• **Task goal**: Your output should be exactly the lines from the one containing "Where should I" through the final line of the following data, please, with no pictures.

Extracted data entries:
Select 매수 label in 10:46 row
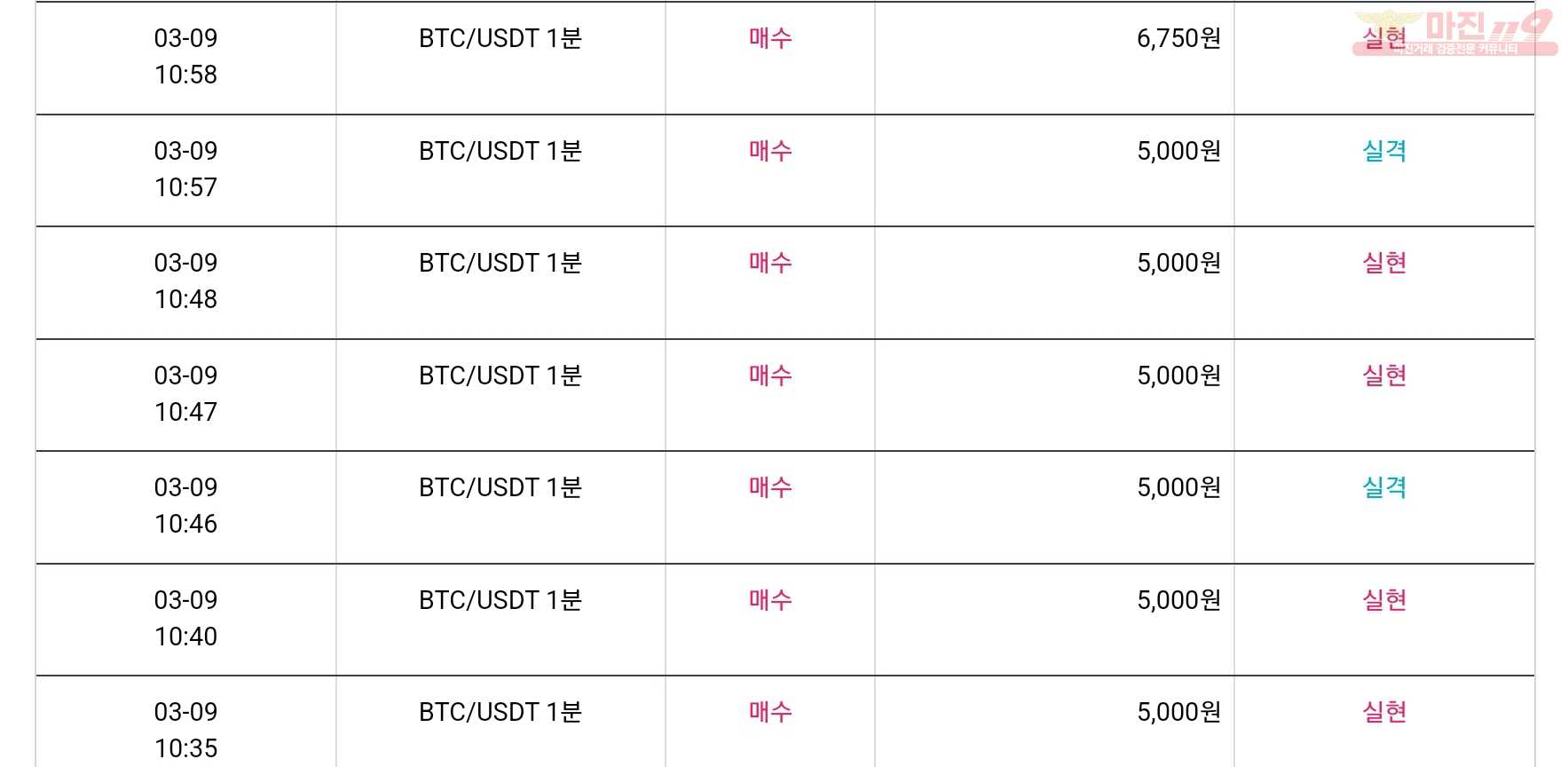Image resolution: width=1568 pixels, height=767 pixels. (x=770, y=487)
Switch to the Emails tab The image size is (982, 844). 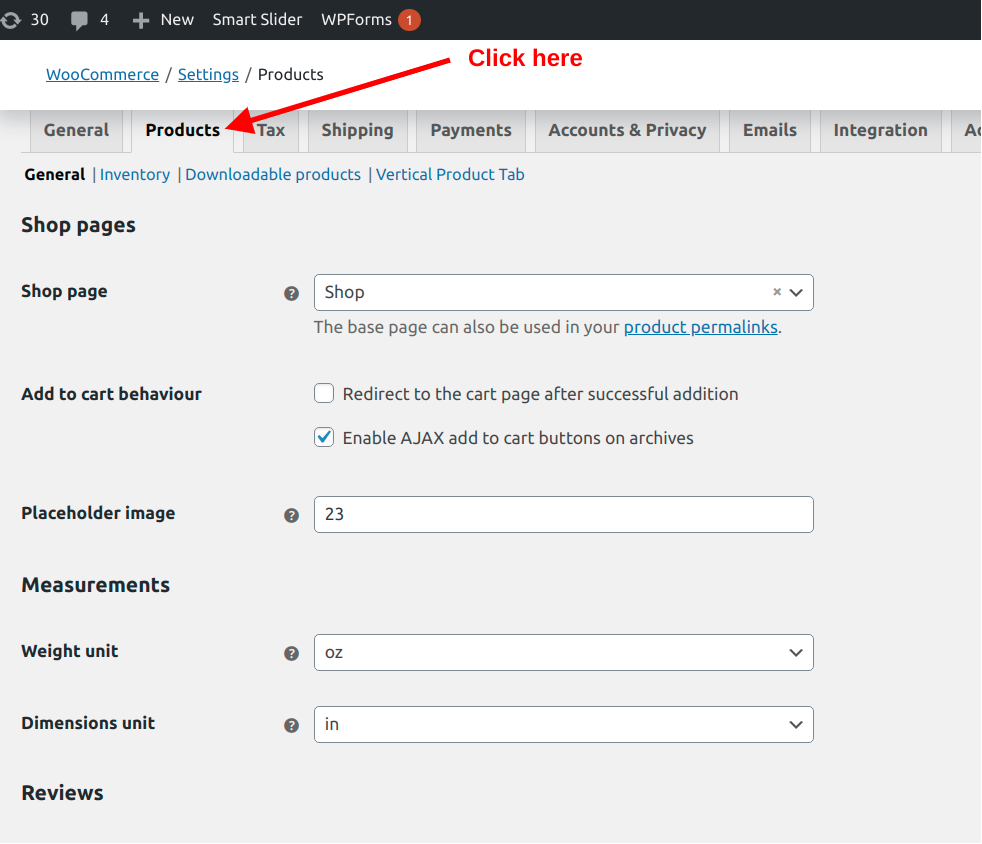point(769,129)
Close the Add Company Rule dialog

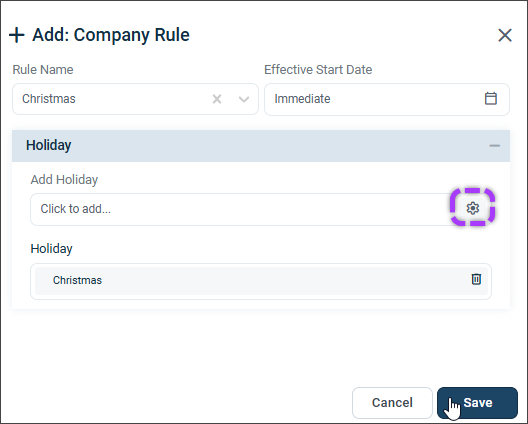click(x=505, y=35)
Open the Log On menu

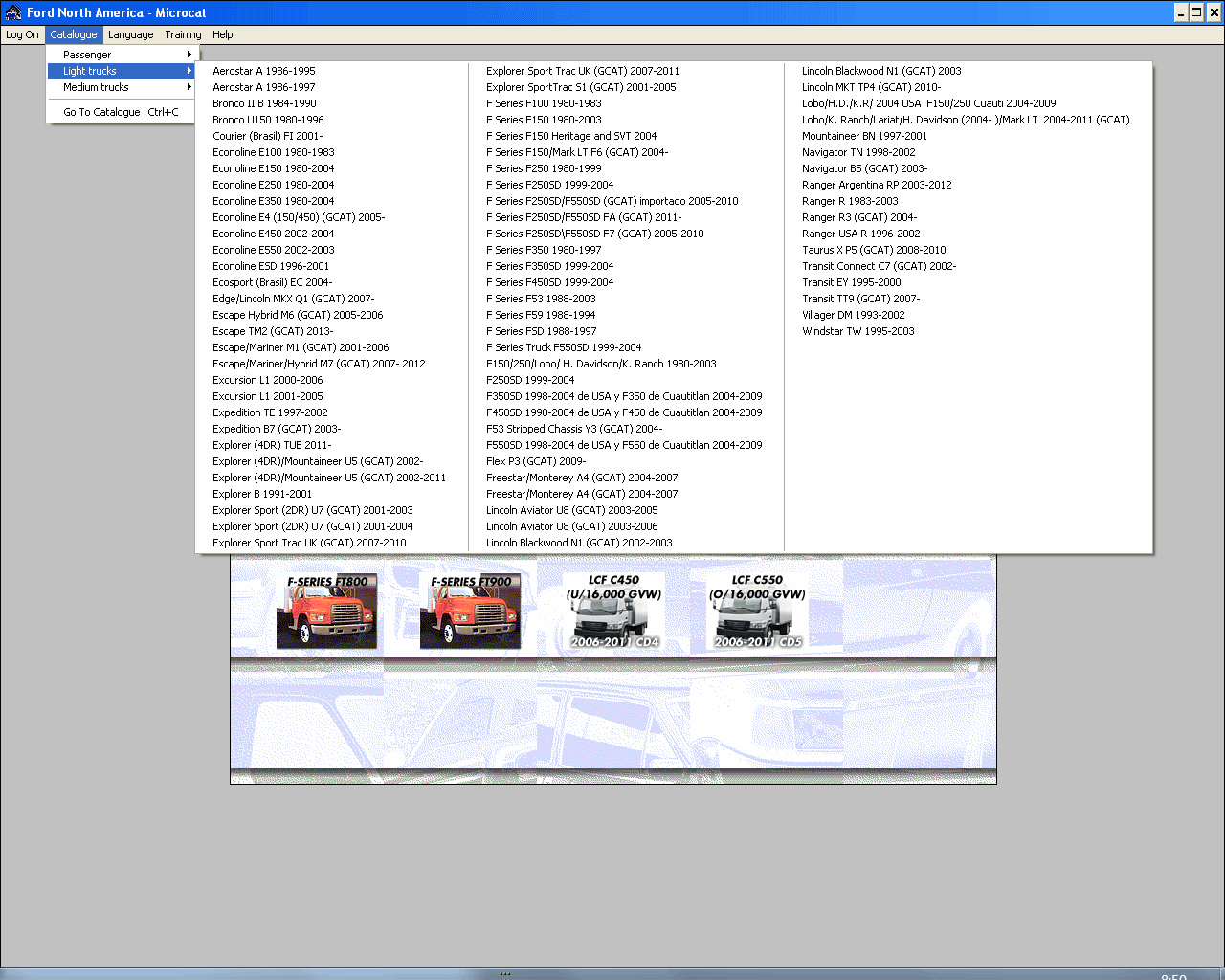(21, 34)
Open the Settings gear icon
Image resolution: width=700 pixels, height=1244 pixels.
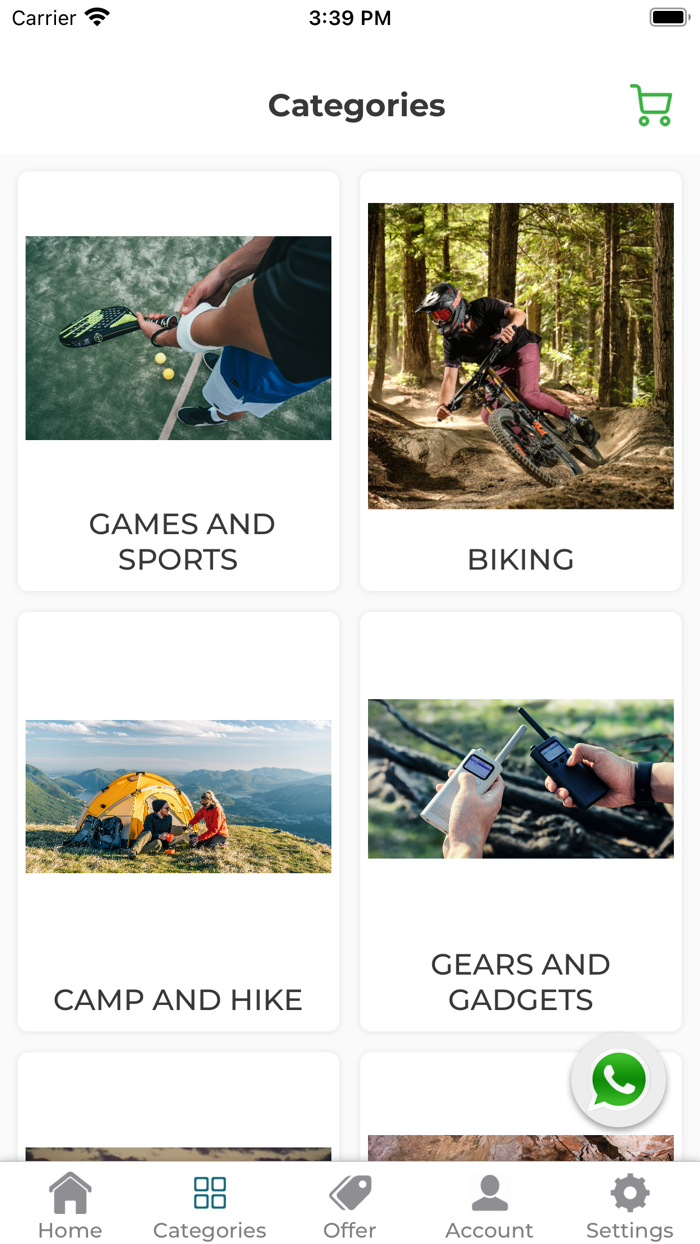pyautogui.click(x=630, y=1193)
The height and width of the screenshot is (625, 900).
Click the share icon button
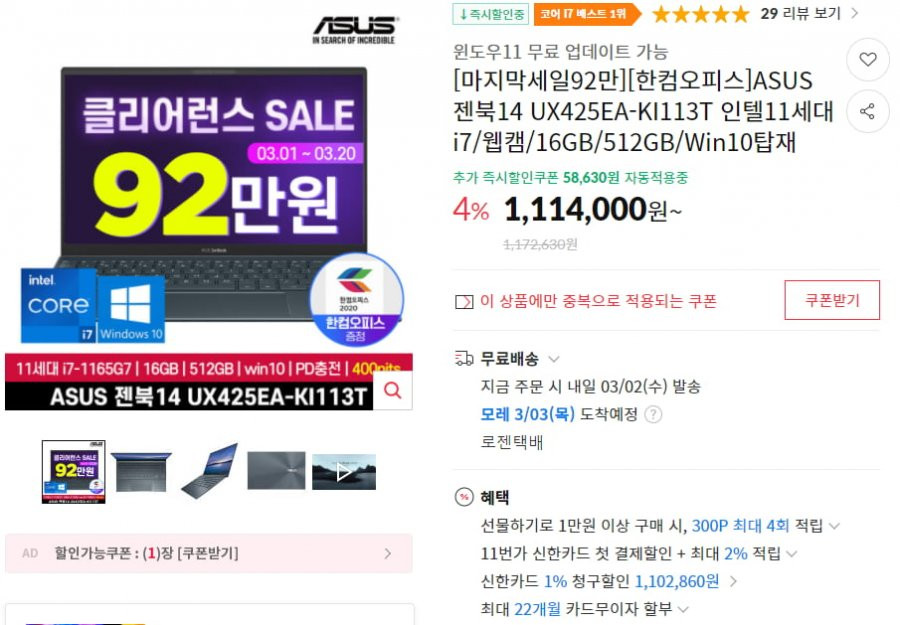867,111
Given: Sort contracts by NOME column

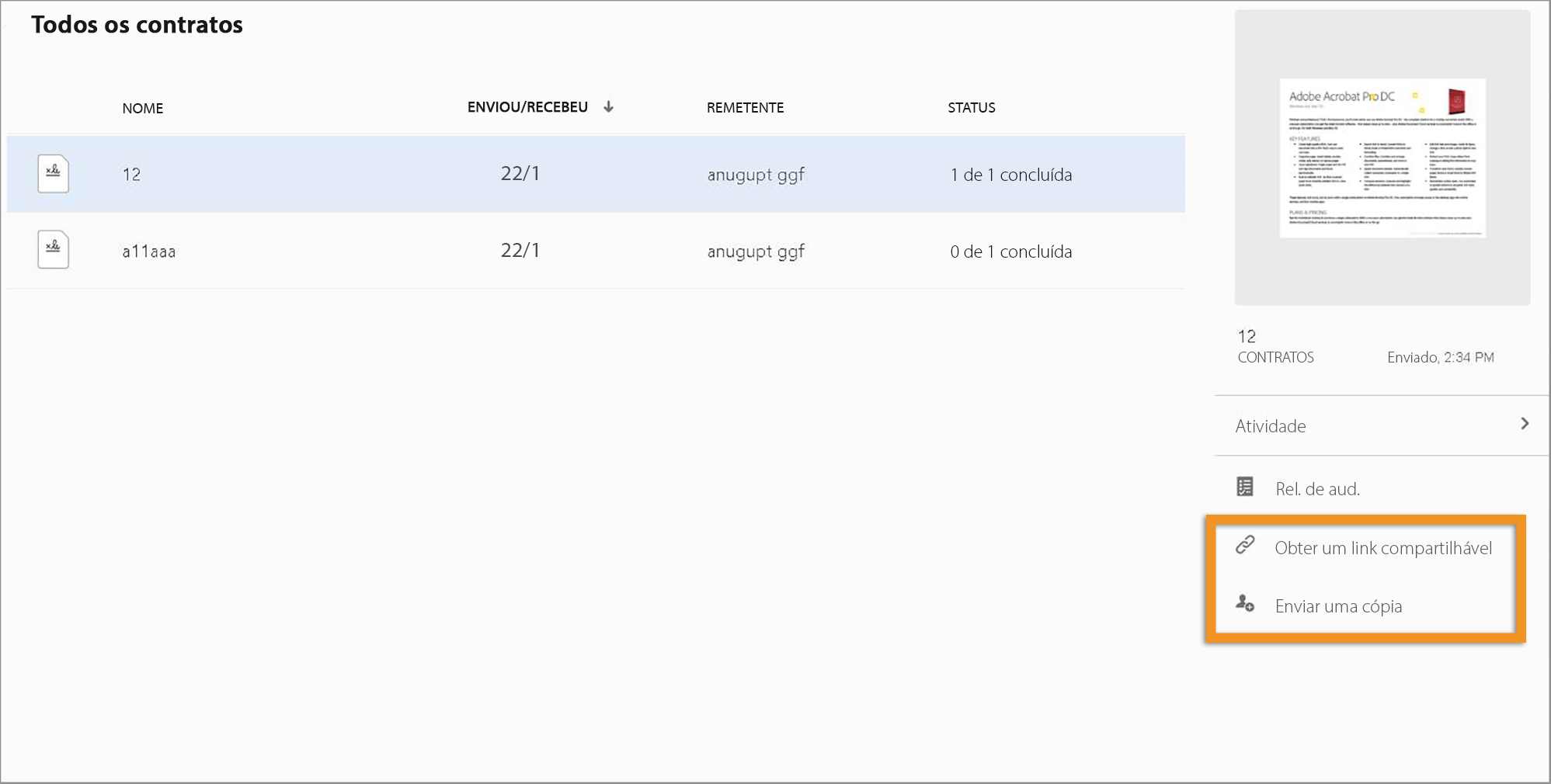Looking at the screenshot, I should (143, 109).

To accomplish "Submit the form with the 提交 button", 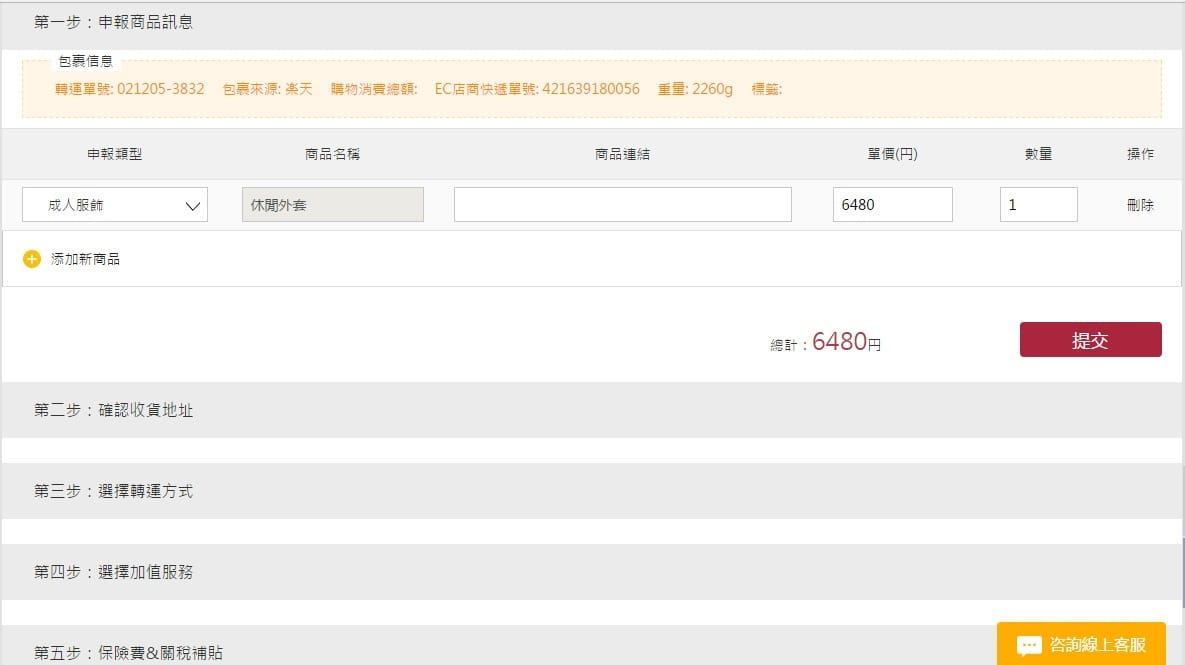I will tap(1090, 340).
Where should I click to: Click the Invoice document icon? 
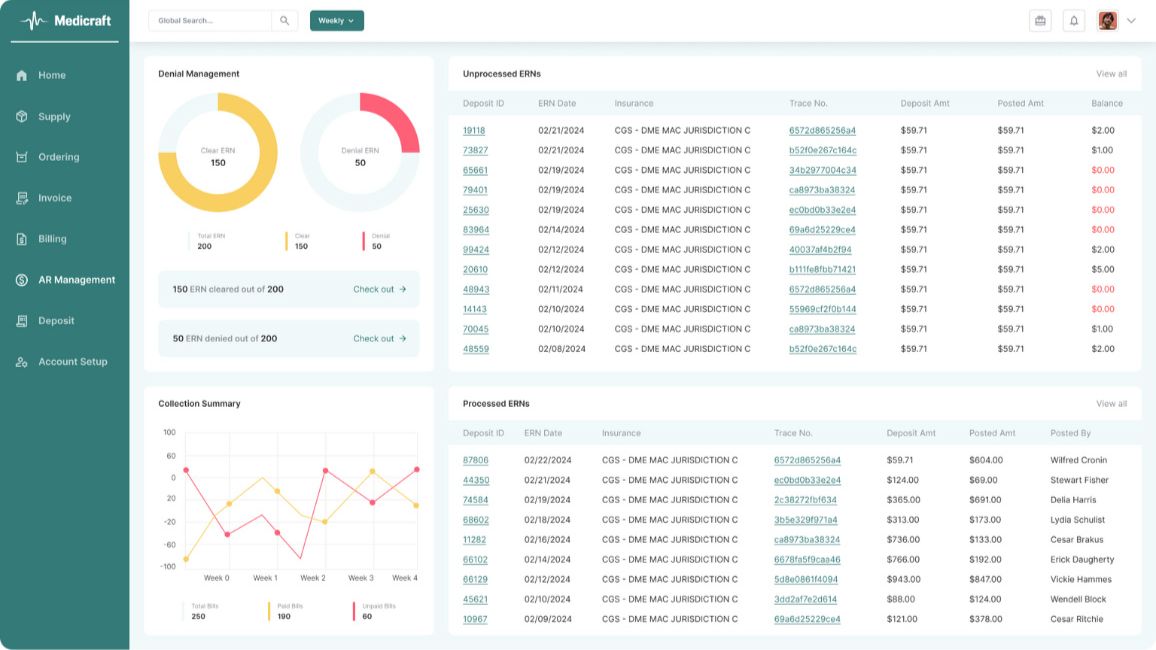(22, 198)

• **Output for this task**:
Where should I click to: Click the Invoice document icon? 
(22, 198)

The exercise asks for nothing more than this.